Donor-funded program helps patients recover from COVID-19 at home
On March 15, 2021, Lin Conover walked into HSC Winnipeg and headed for her desk in the PsycHealth Centre for the first time in almost four months.
It was a big day for Conover, a social worker with the Co-occurring Disorders Outreach program. For her previous two visits to HSC, both in January, she arrived on a stretcher.
Her journey was a stressful one that was made easier by HSC’s Virtual COVID-19 Outpatient Program (VCOP). In fact, if it weren’t for VCOP, her outcome could have been much, much worse.
Conover and her partner Roanna did their best to be COVID-careful. They were conscious about limiting their exposure to others. Even when either of them went grocery shopping, they made a point of being in and out of the store in under 15 minutes. Still, they both caught the coronavirus, probably while at a medical appointment together in late December.
“Shortly after the appointment, Roanna developed a dry cough and tested positive for COVID,” says Conover. “A couple of days later, I had a really bad headache and what felt like a chest cold. Turns out, I was positive, too.”
And so the COVID couple was confined to their North Point Douglas home while neighbours and Roanna’s daughter brought groceries and walked the dog. While the support was gratifying, the virus was terrifying.
“One night, I found Roanna in the bathroom, unconscious and with purple lips. I called an ambulance. Her blood pressure was 61 over 30,” says Conover.
Roanna recovered, but then a week later, the tables were turned and it was Conover in the back of an ambulance on her way to HSC with a temperature of 40 degrees.
“The staff at HSC were wonderful, but I remember lying there praying that I wouldn’t take a turn any worse than I already was,” she says.
They ran multiple tests and asked Conover for permission to intubate her if her situation became more dire. She consented, but intubation was never required as her condition turned for the better, albeit slowly.
“I got oxygen and medication. My breathing started to improve, but I was weak and had no appetite,” says Conover.

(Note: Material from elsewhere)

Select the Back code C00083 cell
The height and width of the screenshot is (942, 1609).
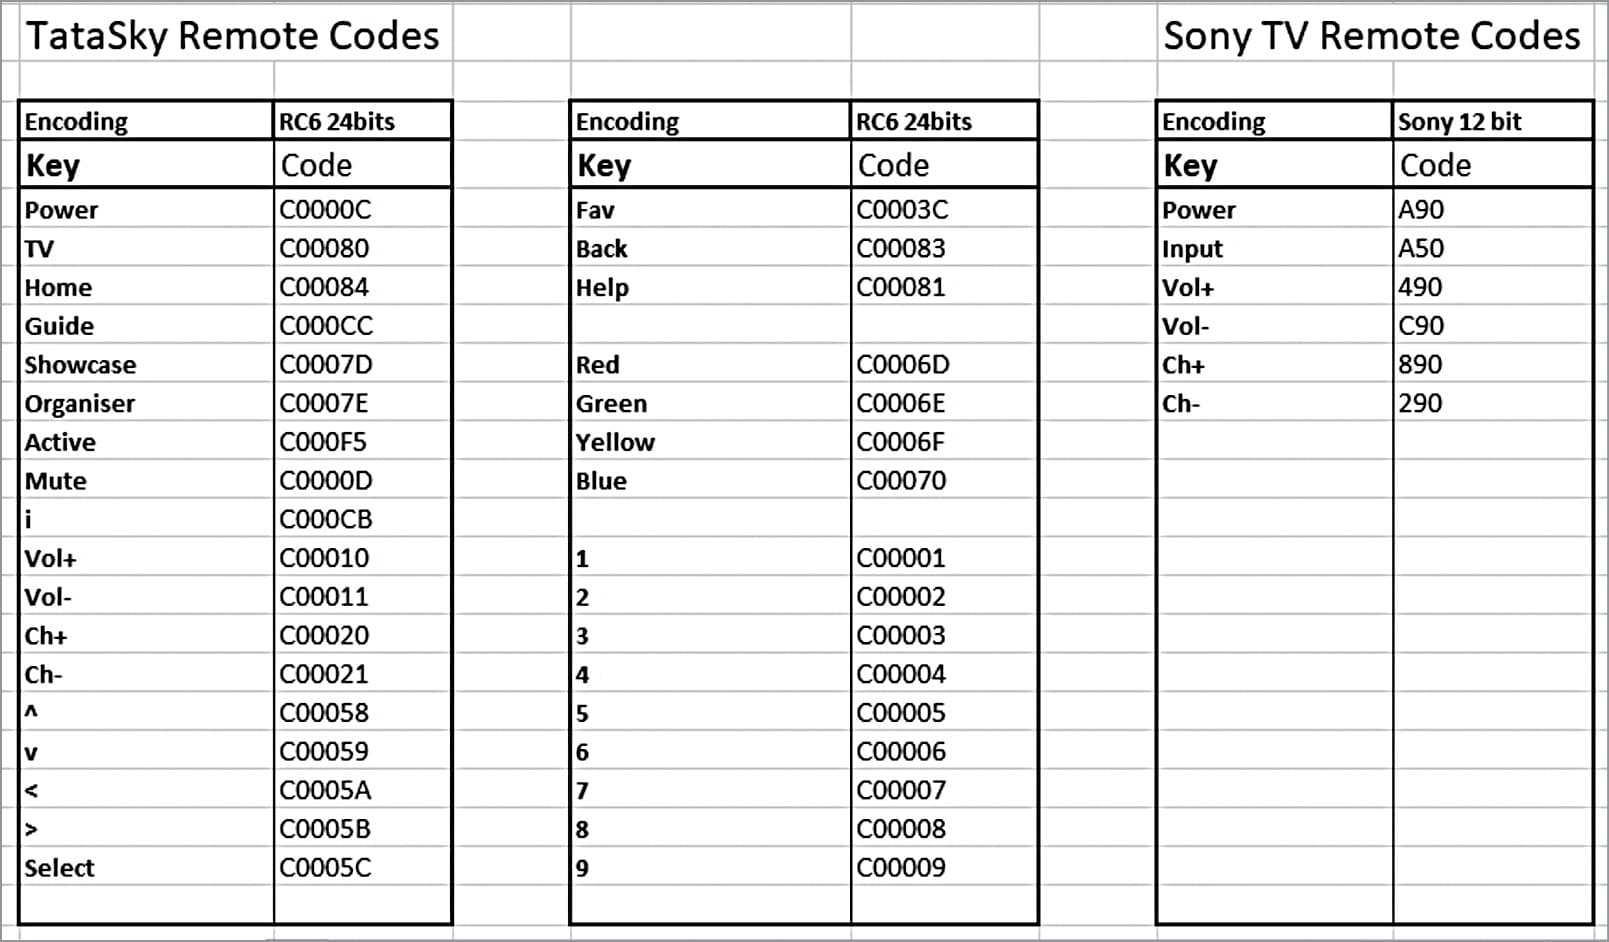click(x=900, y=249)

Because she was making some progress, though, her caregivers felt she could go home with VCOP after about a week in hospital. The program allows people to recover from COVID-19 at home, supported through regular interaction with health care providers, and tools for monitoring their own condition. By mid-June, 248 patients had used the program, replacing over 1,500 days that would have been spent in hospital.
Dollars raised from the COVID-19 Crisis Response Fund were used to send patients home with thermometers, oximeters to measure oxygen saturation and heart rate, and tablets (if required) to communicate with nurses and doctors.

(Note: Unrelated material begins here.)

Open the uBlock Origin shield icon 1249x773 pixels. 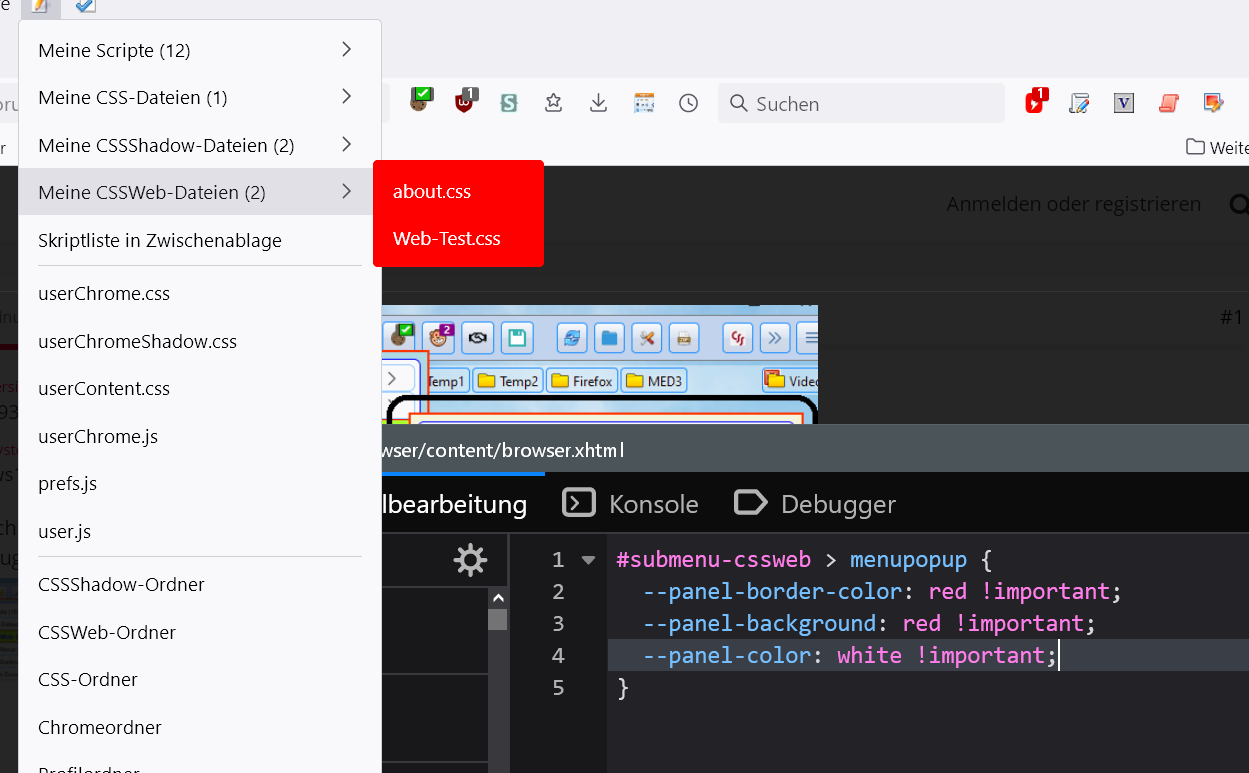click(x=465, y=102)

“Every morning I had an online appointment with the nurse and I had an appointment with the doctor in the afternoon,” says Conover. “I was responsible for checking my temperature, heart rate, and my oxygen.”
She was able to monitor herself while she navigated her two-storey home with an oxygen tank and started to perform household chores again.
Toward the middle of January, after being back at home for 10 days, Conover started feeling ill again and her fever spiked. At first, she suspected a urinary tract infection. Soon after, though, through an online VCOP appointment, her doctor could see she needed to come back to HSC for further investigation. The ambulance brought her to HSC’s Emergency Department where she learned she had developed a pulmonary embolism (a type of blockage in a lung artery). She was treated successfully, and just in time.
“If it had not been for the VCOP people really paying attention to me and monitoring my condition, this could have been a very different story,” she says.
While Conover is now back at work and free of COVID, she still feels some of the after-effects of the virus. Some would call her a “long-hauler”, someone for whom symptoms persist over time. As an expression of gratitude for VCOP, she has volunteered to be part of a research study in which her symptoms will be monitored for the long-term using the VCOP equipment. She is also expressing her gratitude to HSC and her community by becoming a donor to the HSC Foundation.
“The care was wonderful at HSC,” says Conover. “Everybody around me, those nurses, those cleaners, the random acts of kindness when I was so sick… I will never forget that.”
“Lin’s story speaks to the immense value of VCOP,” says Dr. Shawn Young, Site Medical Lead at HSC. “Because of Foundation donors, many patients have been able to recover at home and lighten the patient load in the hospital at a very stressful time for the health care system. Virtual care is becoming a very important part of the patient experience in Manitoba and around the world, and it will be with us long after the pandemic ends. We’re learning a great deal about best practice through COVID-19, and donors have made it possible.”